地方に拠点を置き、この体育館をホームとするプロバスケットボールチームの試合が行われているところだった。
真世ちゃんがこともなげに言う。
「ちょっとみんなに出てってもらおうか」
真世ちゃんがさっ、と右手を拝むような形にして唱えた。
「スミヤカスギルタイジョウヨロシ」
まさしくホームチームのエースがダンクシュートを決めた瞬間に、ヴィッ・ヴィッ、という重低音の電子音が場内に鳴り響き、天井からシャワーが降り注いだ。
「火災です、速やかに避難してください」
自動音声のアナウンスが流れる。
わあっ、とスタンド席の観客も、コート上の選手たちも小走りで出口に移動して行く。
「消防車が来る前に終わらせちゃおうよ」
真世ちゃんがそう言うと、既に近本はスプリンクラーの水に髪と衣服を濡らし、コートの中央に立っていた。
「仏のひ孫。誕生日まではまだ間があるぞ」
「誕生日が来ても何も変わらない、ってことにするよ」
今度はわたしは躊躇しなかった。
どんな文章でも早口で言う芸人のように小さな声でだーっ、と呟く。
「南無阿弥陀仏ということは誠の心と読めるなり。誠の心と読むうえは、凡夫の迷心にあらずまったく仏心な・・・」
最後の「り」の手前で邪魔された。
蚊だ。
蚊がわたしの目に数匹同時に飛び込んで来た。耳にも同じように。
「ふふ。もより、蚊など気にせず唱え切ればよかったな」
近本の言葉が
「もより!」
シイナがわたしの元に駆け寄った時、真世ちゃんはもう近本の胸の辺りにお弁当についていたお箸を突き立てているところだった。
「さすが仏のひ孫。なんの躊躇もなく人を刺すとは」
「あなたは人でも神でもないからどうってことない」
「ふふ。だが、刺した場所に何も無かったらどうかな」
近元の胸、ちょうど心臓のあたりに長さの真ん中あたりまで刺さり混んでいるはずのお箸の周囲の白いワイシャツには血の一滴も滲んでいない。

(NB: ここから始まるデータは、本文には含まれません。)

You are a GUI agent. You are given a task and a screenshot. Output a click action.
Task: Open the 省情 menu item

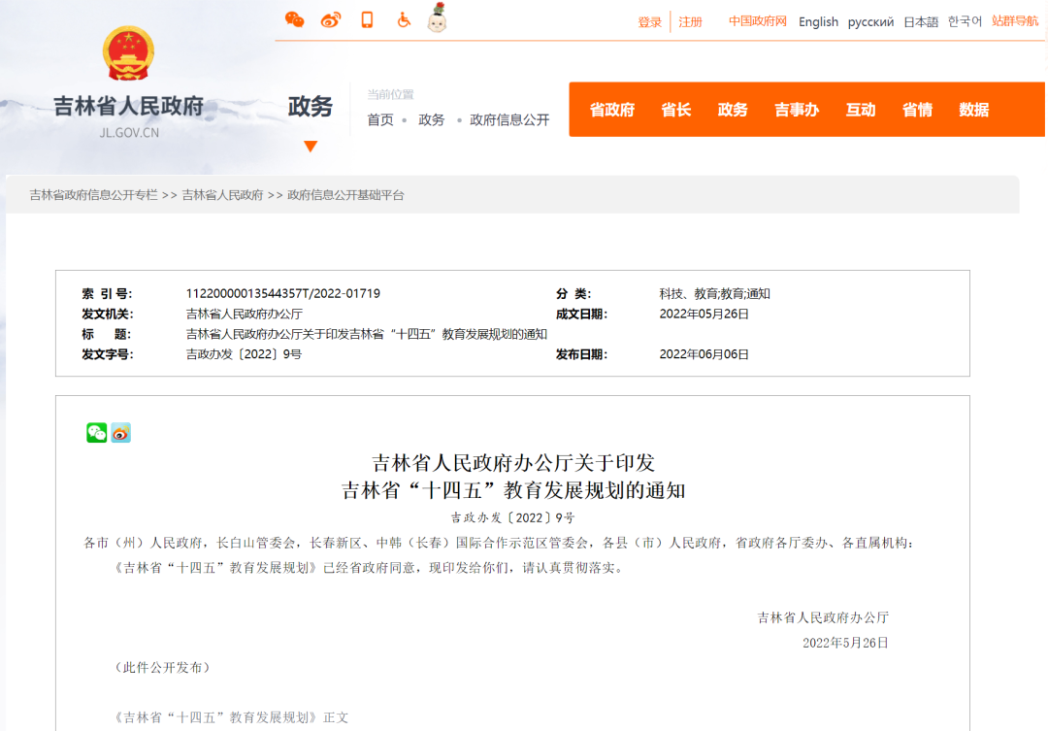[917, 110]
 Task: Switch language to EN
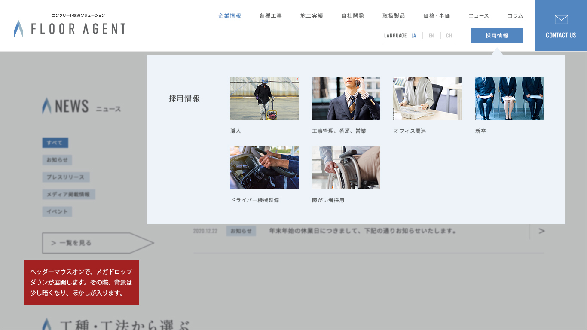click(x=431, y=36)
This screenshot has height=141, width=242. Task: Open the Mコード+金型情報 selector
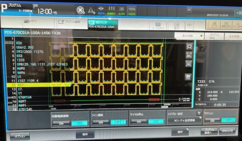(x=184, y=121)
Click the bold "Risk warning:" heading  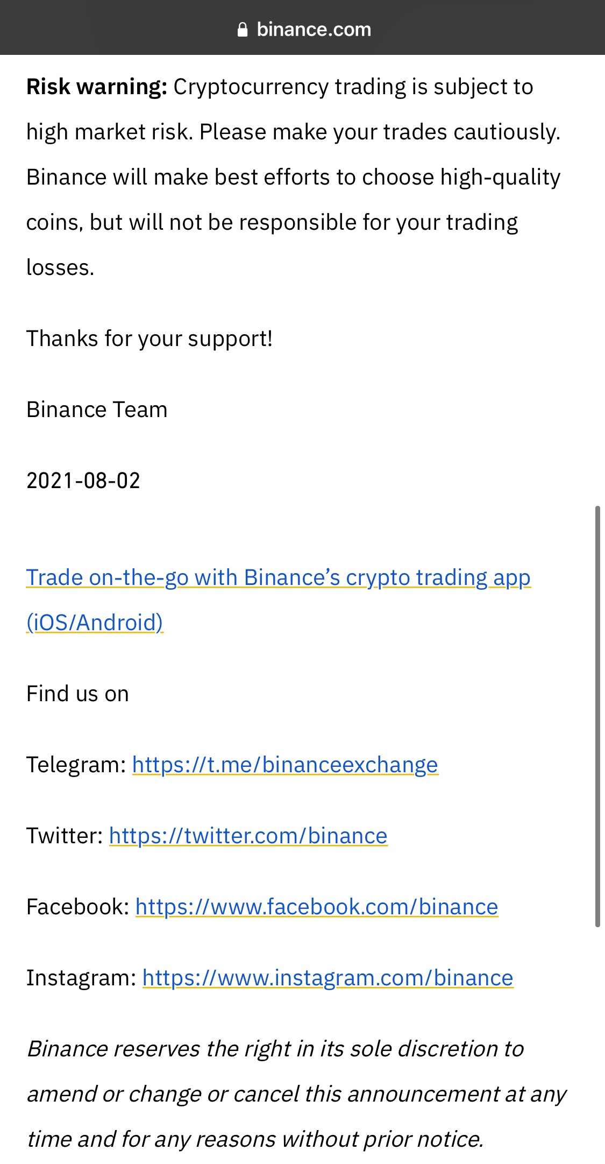coord(97,87)
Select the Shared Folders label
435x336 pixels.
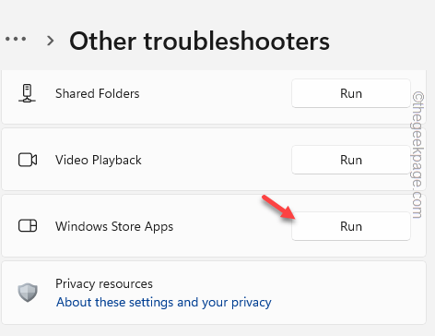98,93
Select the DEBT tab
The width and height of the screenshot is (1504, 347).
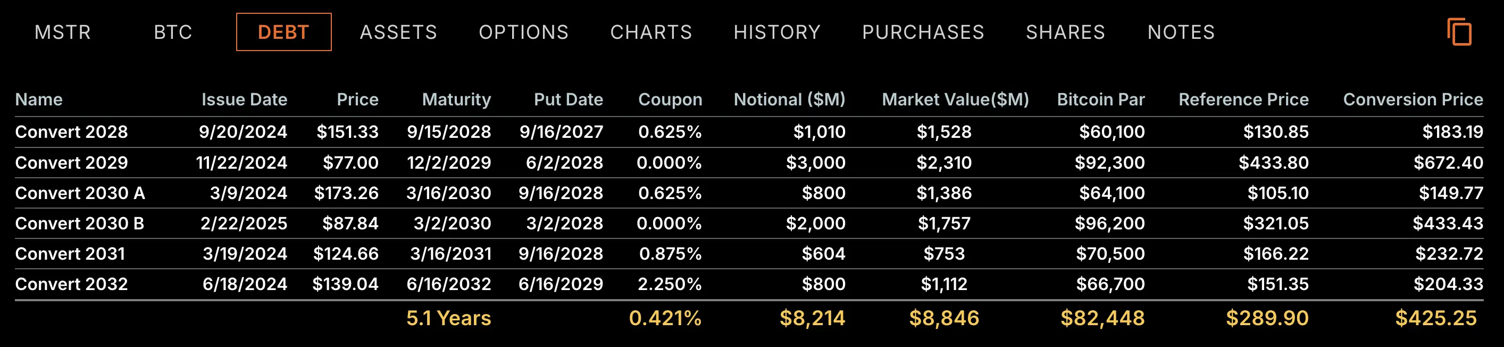click(283, 32)
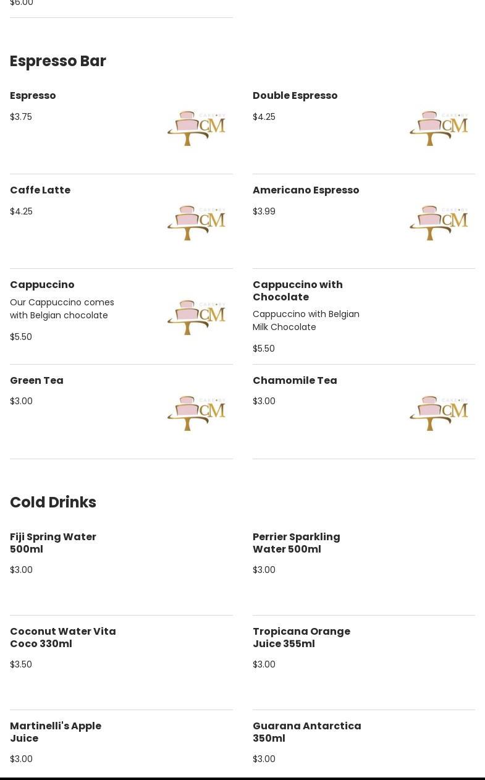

「うわ。すごいね。血管と神経だけじゃなく、心臓まで体の中でずらしたんだ。曲芸みたい」
「じゃあ、今度はわたしからいくぞ」
「いいよ」
近本は右手を上から手刀のようにブン、と振り下ろす。
「あっ!」
シイナの驚愕の声がぶつ切りに聞こえた。
ほぼ視力も聴力も一時的に失われたわたしは、かろうじてぼやけて見える画像から状況を理解した。
近本が空を切った右手の先から千枚通しのような鋭利な尖ったピック状の金属片が無数に放たれ、真世ちゃんの顔に向かって飛んで行く。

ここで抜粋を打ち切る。